The Shadow – the Film Adaptation


By Michael Wm Kaluta, Joel Goss & James Sinclair (Boxtree)
ISBN-13: 978-0-75220-856-5

Here’s an interesting but not uncommon paradox: a wonderful graphic adaptation of a rather so-so movie. The Shadow has been a world-class fantasy super-star since the 1930s, periodically revived and revised by successive generations of creators since his debut as an eerie voice on the radio.

Originally the American radio series Detective Story Hour was based on unconnected yarns from the Street & Smith publication Detective Story Magazine, with a spooky voiced narrator (most famously Orson Welles, although he was preceded by James LaCurto and Frank Readick Jr.) to introduce the tales. Code-named “the Shadow”, and beginning on July 31st 1930, the narrator became more popular than the stories he introduced.

The Shadow inevitably became a proactive hero solving mysteries himself and on April 1st 1931 debuted in his own pulp periodical series, written by the incredibly prolific Walter Gibson under the house pseudonym Maxwell Grant. On September 26th 1937 the radio show officially became The Shadow with the eerie line “Who knows what evil lurks in the hearts of Men? The Shadow knows!”

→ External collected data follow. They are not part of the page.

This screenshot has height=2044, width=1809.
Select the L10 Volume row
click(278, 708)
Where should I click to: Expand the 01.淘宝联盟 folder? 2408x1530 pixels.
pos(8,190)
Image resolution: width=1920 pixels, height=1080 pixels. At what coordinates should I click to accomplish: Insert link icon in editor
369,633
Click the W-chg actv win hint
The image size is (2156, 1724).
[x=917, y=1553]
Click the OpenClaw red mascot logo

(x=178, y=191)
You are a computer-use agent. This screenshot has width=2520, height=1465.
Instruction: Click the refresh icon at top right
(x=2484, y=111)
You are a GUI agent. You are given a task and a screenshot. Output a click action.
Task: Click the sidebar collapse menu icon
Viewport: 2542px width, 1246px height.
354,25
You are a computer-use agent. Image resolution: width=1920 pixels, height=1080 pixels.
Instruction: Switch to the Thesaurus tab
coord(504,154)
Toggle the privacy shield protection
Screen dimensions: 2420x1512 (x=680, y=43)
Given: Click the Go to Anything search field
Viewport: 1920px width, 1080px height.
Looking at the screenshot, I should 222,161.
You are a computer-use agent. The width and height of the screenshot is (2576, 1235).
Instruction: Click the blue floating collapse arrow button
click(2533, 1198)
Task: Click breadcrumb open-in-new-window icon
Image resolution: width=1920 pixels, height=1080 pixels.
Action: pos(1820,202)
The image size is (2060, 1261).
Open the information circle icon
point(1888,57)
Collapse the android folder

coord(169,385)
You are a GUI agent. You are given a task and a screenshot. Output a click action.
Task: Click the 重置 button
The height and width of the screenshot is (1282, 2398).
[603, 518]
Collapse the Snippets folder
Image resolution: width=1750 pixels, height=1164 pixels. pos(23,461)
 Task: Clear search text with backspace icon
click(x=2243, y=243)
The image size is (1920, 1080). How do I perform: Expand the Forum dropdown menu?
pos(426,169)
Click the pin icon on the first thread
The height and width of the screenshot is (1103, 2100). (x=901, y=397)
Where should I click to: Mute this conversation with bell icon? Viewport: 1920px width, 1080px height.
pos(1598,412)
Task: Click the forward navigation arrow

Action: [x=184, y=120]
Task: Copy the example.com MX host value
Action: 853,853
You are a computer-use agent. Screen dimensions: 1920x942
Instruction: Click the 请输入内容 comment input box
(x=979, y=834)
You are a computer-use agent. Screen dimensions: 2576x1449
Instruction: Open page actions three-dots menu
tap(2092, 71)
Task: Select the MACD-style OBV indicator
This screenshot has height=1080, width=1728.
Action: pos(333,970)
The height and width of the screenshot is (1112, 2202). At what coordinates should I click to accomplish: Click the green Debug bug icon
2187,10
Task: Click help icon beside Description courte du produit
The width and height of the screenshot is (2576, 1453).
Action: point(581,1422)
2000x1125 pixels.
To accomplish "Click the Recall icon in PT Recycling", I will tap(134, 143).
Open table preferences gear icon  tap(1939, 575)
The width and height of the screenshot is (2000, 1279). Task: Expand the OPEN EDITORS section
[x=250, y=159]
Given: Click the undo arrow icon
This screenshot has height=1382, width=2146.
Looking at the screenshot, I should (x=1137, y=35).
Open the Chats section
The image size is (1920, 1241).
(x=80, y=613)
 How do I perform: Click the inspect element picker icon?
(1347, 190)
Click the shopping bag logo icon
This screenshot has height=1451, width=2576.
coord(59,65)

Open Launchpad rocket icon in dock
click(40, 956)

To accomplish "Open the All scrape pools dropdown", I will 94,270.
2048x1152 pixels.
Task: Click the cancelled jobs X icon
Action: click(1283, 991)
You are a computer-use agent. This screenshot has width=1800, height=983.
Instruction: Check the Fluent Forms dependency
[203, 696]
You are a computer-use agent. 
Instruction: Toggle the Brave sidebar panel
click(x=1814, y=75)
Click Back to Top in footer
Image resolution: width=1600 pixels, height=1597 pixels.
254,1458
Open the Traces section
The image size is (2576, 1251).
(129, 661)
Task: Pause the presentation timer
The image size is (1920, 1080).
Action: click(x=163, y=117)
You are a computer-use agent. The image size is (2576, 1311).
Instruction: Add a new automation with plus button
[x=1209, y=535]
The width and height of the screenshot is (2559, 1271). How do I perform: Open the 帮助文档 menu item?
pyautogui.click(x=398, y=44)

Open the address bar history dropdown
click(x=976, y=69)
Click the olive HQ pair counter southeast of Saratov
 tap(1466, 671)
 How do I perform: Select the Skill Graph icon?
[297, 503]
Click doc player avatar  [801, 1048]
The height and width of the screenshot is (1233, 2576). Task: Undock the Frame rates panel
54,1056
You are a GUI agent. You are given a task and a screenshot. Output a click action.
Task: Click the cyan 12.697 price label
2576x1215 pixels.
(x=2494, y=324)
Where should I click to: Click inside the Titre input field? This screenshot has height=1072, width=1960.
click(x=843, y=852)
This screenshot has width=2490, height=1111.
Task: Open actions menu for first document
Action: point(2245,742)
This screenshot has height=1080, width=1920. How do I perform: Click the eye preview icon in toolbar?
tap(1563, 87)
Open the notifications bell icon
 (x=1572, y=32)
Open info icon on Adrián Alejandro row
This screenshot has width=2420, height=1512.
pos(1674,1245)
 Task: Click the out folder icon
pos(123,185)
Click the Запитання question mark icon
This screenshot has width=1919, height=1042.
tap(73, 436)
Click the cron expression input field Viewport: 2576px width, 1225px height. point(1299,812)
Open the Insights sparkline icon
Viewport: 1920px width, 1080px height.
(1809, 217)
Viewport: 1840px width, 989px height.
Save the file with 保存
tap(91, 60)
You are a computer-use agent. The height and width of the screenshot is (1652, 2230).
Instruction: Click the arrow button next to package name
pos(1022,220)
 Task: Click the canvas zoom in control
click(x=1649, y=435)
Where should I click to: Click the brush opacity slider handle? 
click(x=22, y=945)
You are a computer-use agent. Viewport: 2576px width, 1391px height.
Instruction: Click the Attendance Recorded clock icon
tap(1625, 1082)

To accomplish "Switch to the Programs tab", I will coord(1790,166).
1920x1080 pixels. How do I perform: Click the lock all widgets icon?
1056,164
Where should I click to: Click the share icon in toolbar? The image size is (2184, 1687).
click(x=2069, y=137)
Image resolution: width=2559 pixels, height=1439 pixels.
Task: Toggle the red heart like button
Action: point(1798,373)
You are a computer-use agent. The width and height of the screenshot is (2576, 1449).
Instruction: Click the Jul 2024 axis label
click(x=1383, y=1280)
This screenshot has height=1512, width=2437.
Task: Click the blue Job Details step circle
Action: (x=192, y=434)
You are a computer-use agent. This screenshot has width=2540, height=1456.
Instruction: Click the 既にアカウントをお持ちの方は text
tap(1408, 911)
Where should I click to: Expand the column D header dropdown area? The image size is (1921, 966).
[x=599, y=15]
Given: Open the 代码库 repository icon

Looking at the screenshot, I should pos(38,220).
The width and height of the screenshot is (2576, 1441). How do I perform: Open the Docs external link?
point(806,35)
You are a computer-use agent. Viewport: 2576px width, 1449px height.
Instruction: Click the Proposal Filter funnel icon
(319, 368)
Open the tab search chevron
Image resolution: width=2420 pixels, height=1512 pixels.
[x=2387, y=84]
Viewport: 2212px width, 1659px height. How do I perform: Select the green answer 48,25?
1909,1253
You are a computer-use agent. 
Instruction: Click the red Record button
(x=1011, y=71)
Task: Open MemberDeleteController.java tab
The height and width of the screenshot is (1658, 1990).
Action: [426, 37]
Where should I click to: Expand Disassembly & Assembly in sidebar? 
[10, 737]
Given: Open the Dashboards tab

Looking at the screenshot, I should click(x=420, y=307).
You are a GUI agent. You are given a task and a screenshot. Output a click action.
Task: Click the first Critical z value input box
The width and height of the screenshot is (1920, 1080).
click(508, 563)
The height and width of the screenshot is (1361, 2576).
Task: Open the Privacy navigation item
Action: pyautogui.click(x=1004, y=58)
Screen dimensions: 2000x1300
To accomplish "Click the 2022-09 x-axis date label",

There had been earlier movies but the 1994 release with Alec Baldwin had the biggest budget. That’s all I’m going to say about it.

The comics adaptation however, co-written and illustrated by Michael Kaluta, who has been associated with the character for most of his glittering career (see The Private Files of the Shadow, ISBN: 0-930289-37-7), is an edgy gem of period malice with all the manic power of the original Gotham Gangbuster restored.

New York in the 1930s: Lamont Cranston plays the part of an idle wastrel socialite but he is driven by inner fires to hunt down and punish the lawless. A reformed criminal, he pursues justice as only a fevered convert can but he may have met his match in the monstrous Shiwan Khan, a fellow disciple of the Tibetan mystic who turned Cranston’s life around and the last blood-heir of Genghis Khan.

Now Khan has come to America in pursuit of a super-bomb that will facilitate his plans for world domination, and the Shadow will have to pit his telepathic abilities against a mind as cold and unrelenting as his own…

With the superb pacing, character design and sheer illustrative finesse of Kaluta, ably supplemented by colourist James Sinclair, this primal tale of suspense comes fully alive with a spark woefully absent from its celluloid counterpart. If you can find this slim tome it’s a work you’ll adore and won’t soon forget.